North May Avenue and the Question of Mexican Wine Culture in Oklahoma City
Oklahoma City's north side dining corridor along May Avenue has spent the better part of a decade sorting itself into tiers. On one end sit the chains and fast-casual formats that dominate suburban Oklahoma; on the other, a smaller cluster of independently owned rooms that take their kitchens and, increasingly, their wine programs seriously. Poblano Grill is a restaurant at 13593 N May Ave in Oklahoma City serving authentic Mexican cuisine. The more interesting question, in 2024, is how a restaurant in this category and location approaches the glass.
Mexican cuisine and wine is an underexplored pairing in American dining generally. The default beverage logic at most Tex-Mex and regional Mexican restaurants in the United States leans on beer and agave spirits, both of which have genuine culinary arguments in their favor. But the conversation has shifted at the table-cloth end of the market. Chefs working with mole negro, chile-braised proteins, and acid-driven ceviches have found that certain wine categories, particularly skin-contact whites, earthy Grenache blends, and old-vine Tempranillo, sit more comfortably alongside that flavor profile than conventional wisdom allows.
What the Beverage Program Signals About a Restaurant's Ambitions
In cities like Oklahoma City, where fine dining infrastructure is still consolidating, the wine list often functions as the clearest signal of a kitchen's intentions. A restaurant that invests in its cellar, trains its floor staff to speak about producers, and updates its by-the-glass options seasonally is generally a restaurant that takes the full dining experience seriously, not just the plate. This pattern holds across the country, from destination rooms like Single Thread Farm in Healdsburg and Blue Hill at Stone Barns in Tarrytown, where the beverage program is inseparable from the kitchen's sourcing philosophy, down to neighborhood independents in mid-sized American cities where a thoughtful half-bottle selection tells you everything about the operator's values.
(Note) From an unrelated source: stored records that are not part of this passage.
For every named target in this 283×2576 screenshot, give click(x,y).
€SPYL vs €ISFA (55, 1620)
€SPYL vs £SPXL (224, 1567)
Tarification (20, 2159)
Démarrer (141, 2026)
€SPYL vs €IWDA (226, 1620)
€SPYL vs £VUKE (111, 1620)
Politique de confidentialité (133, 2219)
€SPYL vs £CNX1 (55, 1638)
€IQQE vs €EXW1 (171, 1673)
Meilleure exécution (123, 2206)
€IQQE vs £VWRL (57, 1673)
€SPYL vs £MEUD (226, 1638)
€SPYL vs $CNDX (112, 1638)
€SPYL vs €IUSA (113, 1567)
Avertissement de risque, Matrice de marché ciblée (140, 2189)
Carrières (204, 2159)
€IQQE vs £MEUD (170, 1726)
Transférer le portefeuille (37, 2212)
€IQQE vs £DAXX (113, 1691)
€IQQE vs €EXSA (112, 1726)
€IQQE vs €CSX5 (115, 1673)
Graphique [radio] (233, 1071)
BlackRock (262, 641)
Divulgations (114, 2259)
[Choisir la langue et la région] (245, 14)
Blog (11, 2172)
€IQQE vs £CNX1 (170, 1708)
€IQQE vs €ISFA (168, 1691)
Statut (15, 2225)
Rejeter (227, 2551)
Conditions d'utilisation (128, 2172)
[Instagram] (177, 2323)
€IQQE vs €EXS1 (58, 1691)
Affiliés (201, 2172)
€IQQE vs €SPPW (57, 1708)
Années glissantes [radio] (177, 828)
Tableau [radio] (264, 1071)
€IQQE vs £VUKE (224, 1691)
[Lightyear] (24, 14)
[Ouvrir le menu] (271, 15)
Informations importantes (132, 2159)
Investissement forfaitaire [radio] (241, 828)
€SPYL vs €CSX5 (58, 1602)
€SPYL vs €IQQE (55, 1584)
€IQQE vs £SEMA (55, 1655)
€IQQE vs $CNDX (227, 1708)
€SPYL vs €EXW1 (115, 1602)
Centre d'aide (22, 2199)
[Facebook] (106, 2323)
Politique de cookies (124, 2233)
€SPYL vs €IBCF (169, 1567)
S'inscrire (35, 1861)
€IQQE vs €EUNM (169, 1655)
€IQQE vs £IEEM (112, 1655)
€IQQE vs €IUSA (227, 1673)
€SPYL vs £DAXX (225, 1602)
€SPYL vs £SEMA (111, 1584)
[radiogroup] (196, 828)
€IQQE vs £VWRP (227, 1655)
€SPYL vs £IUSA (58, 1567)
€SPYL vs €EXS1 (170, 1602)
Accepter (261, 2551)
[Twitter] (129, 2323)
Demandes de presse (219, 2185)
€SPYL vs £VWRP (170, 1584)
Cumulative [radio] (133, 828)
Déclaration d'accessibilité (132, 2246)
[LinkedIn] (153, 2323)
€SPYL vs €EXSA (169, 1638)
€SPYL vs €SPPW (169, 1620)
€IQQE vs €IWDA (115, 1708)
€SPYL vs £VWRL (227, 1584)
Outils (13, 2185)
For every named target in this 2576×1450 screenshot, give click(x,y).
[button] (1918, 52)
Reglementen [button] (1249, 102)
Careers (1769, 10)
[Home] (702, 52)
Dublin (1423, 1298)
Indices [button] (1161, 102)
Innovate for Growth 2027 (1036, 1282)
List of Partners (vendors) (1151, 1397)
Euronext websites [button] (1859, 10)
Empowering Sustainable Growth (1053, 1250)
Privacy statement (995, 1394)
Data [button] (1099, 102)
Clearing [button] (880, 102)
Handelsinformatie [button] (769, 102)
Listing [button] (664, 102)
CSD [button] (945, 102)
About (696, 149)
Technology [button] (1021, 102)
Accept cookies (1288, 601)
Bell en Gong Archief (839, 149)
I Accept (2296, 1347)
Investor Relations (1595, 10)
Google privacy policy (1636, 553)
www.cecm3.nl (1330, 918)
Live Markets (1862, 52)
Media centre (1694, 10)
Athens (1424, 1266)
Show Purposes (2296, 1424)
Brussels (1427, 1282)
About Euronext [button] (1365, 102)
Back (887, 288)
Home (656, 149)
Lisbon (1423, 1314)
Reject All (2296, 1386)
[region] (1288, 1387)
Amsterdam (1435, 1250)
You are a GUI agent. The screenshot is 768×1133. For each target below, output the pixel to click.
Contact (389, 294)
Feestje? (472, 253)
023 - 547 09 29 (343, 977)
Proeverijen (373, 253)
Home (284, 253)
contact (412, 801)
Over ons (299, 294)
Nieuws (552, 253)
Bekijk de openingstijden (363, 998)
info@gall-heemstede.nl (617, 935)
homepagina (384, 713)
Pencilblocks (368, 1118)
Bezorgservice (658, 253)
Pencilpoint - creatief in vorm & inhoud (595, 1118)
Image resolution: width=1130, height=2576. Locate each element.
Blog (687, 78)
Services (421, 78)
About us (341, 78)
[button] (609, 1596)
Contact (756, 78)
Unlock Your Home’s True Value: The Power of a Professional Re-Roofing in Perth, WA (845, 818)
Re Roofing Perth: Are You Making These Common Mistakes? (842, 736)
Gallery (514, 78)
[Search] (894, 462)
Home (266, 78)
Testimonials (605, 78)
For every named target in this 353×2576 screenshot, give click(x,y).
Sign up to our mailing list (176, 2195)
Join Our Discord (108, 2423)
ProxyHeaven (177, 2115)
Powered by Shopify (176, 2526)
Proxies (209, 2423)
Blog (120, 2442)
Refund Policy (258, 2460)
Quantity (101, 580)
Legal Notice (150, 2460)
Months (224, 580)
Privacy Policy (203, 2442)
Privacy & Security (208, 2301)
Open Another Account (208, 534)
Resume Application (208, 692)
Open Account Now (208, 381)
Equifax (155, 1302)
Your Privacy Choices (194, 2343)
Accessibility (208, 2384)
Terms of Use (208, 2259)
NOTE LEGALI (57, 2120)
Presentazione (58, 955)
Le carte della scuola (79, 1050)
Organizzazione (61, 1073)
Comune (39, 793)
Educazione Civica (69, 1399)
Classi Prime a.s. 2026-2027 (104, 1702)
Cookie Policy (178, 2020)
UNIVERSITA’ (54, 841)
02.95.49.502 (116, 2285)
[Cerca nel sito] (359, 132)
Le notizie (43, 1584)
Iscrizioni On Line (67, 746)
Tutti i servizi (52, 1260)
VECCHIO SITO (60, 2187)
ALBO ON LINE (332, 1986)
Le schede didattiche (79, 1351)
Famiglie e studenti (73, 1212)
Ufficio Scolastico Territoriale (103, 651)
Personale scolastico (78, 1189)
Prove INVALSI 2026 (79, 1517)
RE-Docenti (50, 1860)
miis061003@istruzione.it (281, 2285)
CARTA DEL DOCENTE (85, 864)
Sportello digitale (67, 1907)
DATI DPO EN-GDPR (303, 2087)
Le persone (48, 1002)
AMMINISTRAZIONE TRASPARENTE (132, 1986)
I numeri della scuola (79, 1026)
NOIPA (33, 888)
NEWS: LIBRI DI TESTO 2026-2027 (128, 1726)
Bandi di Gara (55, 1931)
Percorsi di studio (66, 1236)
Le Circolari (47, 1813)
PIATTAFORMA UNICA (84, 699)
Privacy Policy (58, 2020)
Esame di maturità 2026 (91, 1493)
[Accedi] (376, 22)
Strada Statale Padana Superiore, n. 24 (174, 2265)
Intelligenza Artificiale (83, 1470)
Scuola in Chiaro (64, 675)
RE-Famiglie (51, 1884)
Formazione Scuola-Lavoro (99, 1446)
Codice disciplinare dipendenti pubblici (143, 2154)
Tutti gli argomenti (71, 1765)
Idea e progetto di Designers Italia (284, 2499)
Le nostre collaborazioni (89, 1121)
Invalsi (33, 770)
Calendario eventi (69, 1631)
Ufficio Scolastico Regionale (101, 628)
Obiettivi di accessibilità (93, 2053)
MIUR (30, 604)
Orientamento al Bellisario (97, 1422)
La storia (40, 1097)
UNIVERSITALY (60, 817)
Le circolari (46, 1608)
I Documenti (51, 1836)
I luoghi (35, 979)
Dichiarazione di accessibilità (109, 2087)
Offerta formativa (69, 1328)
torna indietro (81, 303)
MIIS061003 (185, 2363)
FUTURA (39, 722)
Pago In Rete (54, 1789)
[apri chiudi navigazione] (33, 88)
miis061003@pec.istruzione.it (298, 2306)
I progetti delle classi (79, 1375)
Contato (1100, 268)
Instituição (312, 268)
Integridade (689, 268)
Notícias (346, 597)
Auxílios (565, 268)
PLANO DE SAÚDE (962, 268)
Oklahoma City has a handful of rooms where this logic applies clearly. Bellini's Ristorante and Grill has long anchored the north side's Italian dining segment with a wine list that tracks the room's classical ambitions. Bar Sen approaches Lao cooking with a cocktail and natural wine sensibility that fits its format. Poblano Grill operates in a different register, where the beverage question involves navigating both the flavor demands of Mexican cooking and the expectations of a north Oklahoma City clientele that may not have encountered, say, a Baja California nebbiolo alongside a chile verde.
The Wine and Mexican Kitchen Pairing Argument
Serious Mexican cooking, the kind that draws on regional traditions from Oaxaca, Puebla, and Veracruz rather than homogenized Tex-Mex templates, presents genuinely complex pairing territory. Mole sauces carry layers of dried chile, dark chocolate, and toasted spice that interact unpredictably with tannin. Bright, citrus-forward seafood preparations need wines with enough acidity to hold their own without flattening the dish. Slow-braised meats ask for something with structural grip but not so much oak that the smoke character doubles.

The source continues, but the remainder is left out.